Südlich des idyllischen toskanischen Bergstädtchens Montalcino erstrecken sich die sanften kegelförmigen Hügel und Hänge des Col d'Orcia zwischen dem Fluss Orcia und dem Dorf Sant'Angelo in Colle über 540 Hektar. Nebel, Eis oder Frost sind hier unbekannte Größen. Seit einigen Jahrzehnten ist die glückliche, an jahrhundertealten Burgen und Kirchen, Klöstern und Kunstschätzen reich gesegnete Gemeinde Montalcino, nur 31 Kilometer vom stolzen Siena entfernt, nicht nur ein Mittelalter-Architektur-Mekka, sondern vor allem eines des Weins.

Das war nicht immer so. „Als ich in den 1970er-Jahren hierherkam, waren nur dreißig Hektar dem Wein gewidmet, sonst wurden vor allem Oliven und Getreide angepflanzt“, erinnert sich der Agronom Giuliano Dragoni. Heute sind 140 Hektar von Col d'Orcia Weinanbaugebiet. In den 1970er-Jahren avancierte der Brunello zum Superstar und veränderte die soziale Struktur der Gegend. Im Brunello-Land herrscht Vollbeschäftigung. „Junge Leute mit einer einschlägigen Ausbildung bekommen bei uns auch angemessene Gehälter“, sagt Giuliano Dragoni. „In den vergangenen fünfzig Jahren haben wir uns von einer armen Gemeinde, aus der die meisten wegziehen mussten, zu einem wohlhabenden Ort entwickelt.“

Reisende aus aller Welt strömen in die Keller von Montalcino. Zu danken ist dies US-Amerikanern, die in den 1980er-Jahren nach Montalcino kamen, um das Weingut Banfi aufzubauen. Die Amerikaner pflanzten ungefähr 800 Hektar Weingärten in diesem Garten Eden. Die Ernte auf dem Gut Col d'Orcia dauert etwa zwei Monate. In der toskanatypischen Hügellandschaft wachsen die Rebstöcke zwischen Zypressen und Steineichen auf einer Höhe von hundert Metern über dem Meer bis hinauf auf fünfhundert Meter. Die Ernte findet daher in verschiedenen Durchgängen statt. „Fünfzig Prozent der Flaschen wandern ins Ausland“, sagt Giuliano Dragoni und führt in eine Halle, wo gerade der Wein mit modernsten Methoden gekeltert wird: „Hier, auf diesem Förderband, werden die schlechten Trauben manuell aussortiert.“ Der Sangiovese ist die wichtigste Traube von Montalcino, aus ihm entstehen der Brunello und der Rosso di Montalcino.
──────────────────────────────
* Arbeitsauftrag
Geben Sie aus dem Text über den Weinbau in Montalcino den Abschnitt von „Südlich des idyllischen“ bis einschließlich „eines des Weins.“ wörtlich wieder.

* Bereitgestellte Angaben
──────────────────────────────
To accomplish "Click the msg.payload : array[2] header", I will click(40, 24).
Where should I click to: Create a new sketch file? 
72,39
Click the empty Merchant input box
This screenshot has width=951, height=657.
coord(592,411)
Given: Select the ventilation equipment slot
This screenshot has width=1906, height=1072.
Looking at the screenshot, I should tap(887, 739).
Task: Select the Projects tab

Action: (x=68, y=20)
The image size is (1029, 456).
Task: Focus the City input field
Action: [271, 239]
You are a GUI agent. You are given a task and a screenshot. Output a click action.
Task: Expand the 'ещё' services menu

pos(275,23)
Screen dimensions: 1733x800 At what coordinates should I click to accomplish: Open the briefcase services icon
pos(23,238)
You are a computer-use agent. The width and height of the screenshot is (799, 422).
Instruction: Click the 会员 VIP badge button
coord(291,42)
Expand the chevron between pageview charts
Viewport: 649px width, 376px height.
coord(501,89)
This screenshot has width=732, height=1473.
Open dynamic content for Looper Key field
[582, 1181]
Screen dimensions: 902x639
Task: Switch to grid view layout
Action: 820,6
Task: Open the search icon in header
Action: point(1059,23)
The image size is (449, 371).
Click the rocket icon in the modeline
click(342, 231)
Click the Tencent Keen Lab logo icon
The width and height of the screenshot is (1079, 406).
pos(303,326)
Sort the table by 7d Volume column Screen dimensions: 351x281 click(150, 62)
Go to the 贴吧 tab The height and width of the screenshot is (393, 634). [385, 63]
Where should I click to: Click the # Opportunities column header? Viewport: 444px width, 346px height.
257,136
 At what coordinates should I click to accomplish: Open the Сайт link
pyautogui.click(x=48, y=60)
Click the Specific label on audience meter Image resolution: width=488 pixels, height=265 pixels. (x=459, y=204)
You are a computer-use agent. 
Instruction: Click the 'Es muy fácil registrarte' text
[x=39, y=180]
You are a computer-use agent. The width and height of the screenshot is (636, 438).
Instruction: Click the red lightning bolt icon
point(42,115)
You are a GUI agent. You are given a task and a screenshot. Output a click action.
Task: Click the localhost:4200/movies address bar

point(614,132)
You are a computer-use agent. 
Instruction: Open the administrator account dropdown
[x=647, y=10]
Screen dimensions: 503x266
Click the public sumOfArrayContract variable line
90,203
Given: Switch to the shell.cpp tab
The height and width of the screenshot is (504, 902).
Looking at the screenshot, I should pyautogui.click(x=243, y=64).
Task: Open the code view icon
──────────────────────────────
* Lösung der Aufgabe
Südlich des idyllischen toskanischen Bergstädtchens Montalcino erstrecken sich die sanften kegelförmigen Hügel und Hänge des Col d'Orcia zwischen dem Fluss Orcia und dem Dorf Sant'Angelo in Colle über 540 Hektar. Nebel, Eis oder Frost sind hier unbekannte Größen. Seit einigen Jahrzehnten ist die glückliche, an jahrhundertealten Burgen und Kirchen, Klöstern und Kunstschätzen reich gesegnete Gemeinde Montalcino, nur 31 Kilometer vom stolzen Siena entfernt, nicht nur ein Mittelalter-Architektur-Mekka, sondern vor allem eines des Weins.